__Testo del documento__
E’ un evidente errore politico l’astensione del Pd sull’abolizione delle province. E’ vero che non si sarebbe ottenuta in ogni caso la loro diretta eliminazione. Ma resta il significato politico – simbolico del voto. E’ stato ricordato che esiste una proposta del Pd per il riordino complessivo delle autonomie locali e delle Regioni. Proprio l’esistenza di questa proposta, però, doveva spingere, alla Camera dei Deputati, ad un chiaro voto per superare le province. Il voto poteva essere motivato come una spinta a far avanzare la proposta di riordino del sistema istituzionale. Sarebbe stato così più chiaro che sciogliere le province è importante non solo per ridurre i costi della politica ma anche per evitare che in Italia le riforme si facciano sempre aggiungendo e complicando e mai riducendo, semplificando, riordinando.
Questa vicenda delle province induce ad una più generale riflessione. Si è aperta, in questi mesi, una fase nuova e molto delicata. Il vento nuovo delle città prima, e il voto referendario dopo, segnalano la contemporanea difficoltà del Pdl e della Lega. E’ una novità importante. E’ possibile che la speranza di milioni di italiani possa trasformarsi in realtà. “Simul stabunt, simul cadent”.

__Compito operativo 1__
Rispondi in base al testo sulle province:
(a) Quale posizione ha tenuto il Pd nel voto sull'abolizione delle province?
(b) In quale sede, secondo il testo, il Pd avrebbe dovuto esprimere un chiaro voto per superare le province?
(c) Quali due fatti segnalano la contemporanea difficoltà del Pdl e della Lega?
__Compito operativo 2__
Trascrivi dal testo sulle province il tratto da "E’ un evidente" fino a "riducendo, semplificando, riordinando.".
Le voci provengono da una fonte diversa dal testo sulle province.

[Dati memorizzati]
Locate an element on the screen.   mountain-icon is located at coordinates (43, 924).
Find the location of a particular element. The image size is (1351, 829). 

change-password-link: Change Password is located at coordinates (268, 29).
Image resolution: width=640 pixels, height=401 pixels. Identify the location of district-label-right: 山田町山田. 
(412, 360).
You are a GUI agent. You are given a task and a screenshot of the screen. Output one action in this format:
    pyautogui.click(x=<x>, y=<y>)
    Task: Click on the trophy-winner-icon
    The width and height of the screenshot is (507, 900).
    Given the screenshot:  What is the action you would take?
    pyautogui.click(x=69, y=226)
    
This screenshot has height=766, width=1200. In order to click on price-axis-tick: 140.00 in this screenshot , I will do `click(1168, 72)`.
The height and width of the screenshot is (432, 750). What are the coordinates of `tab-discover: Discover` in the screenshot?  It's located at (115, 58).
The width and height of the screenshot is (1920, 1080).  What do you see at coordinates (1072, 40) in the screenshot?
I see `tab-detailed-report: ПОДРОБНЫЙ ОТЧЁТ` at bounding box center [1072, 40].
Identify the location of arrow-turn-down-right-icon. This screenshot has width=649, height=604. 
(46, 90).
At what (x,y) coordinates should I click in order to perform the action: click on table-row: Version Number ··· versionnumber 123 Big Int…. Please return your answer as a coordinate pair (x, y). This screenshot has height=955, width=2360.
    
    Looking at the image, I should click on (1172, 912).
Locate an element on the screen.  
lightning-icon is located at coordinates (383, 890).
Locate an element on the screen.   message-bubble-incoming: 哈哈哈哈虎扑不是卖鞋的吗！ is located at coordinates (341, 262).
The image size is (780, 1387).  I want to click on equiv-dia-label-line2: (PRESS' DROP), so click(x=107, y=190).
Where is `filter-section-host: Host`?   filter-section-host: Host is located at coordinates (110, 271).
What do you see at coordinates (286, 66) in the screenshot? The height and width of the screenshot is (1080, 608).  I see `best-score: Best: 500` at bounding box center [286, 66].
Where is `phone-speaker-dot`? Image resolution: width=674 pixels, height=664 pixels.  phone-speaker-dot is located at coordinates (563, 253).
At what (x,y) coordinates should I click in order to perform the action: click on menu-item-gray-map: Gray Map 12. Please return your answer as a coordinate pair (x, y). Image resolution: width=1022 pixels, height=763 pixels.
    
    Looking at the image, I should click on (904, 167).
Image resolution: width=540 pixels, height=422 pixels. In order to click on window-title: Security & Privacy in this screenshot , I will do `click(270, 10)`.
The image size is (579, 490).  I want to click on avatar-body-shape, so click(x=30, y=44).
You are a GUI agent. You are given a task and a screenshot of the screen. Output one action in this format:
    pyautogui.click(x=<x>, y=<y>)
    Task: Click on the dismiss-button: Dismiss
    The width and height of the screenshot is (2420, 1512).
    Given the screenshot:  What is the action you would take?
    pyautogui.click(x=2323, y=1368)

__Risposta scritta 1__
(a) Si è astenuto.
(b) Alla Camera dei Deputati.
(c) Il vento nuovo delle città e il voto referendario.

__Risposta scritta 2__
E’ un evidente errore politico l’astensione del Pd sull’abolizione delle province. E’ vero che non si sarebbe ottenuta in ogni caso la loro diretta eliminazione. Ma resta il significato politico – simbolico del voto. E’ stato ricordato che esiste una proposta del Pd per il riordino complessivo delle autonomie locali e delle Regioni. Proprio l’esistenza di questa proposta, però, doveva spingere, alla Camera dei Deputati, ad un chiaro voto per superare le province. Il voto poteva essere motivato come una spinta a far avanzare la proposta di riordino del sistema istituzionale. Sarebbe stato così più chiaro che sciogliere le province è importante non solo per ridurre i costi della politica ma anche per evitare che in Italia le riforme si facciano sempre aggiungendo e complicando e mai riducendo, semplificando, riordinando.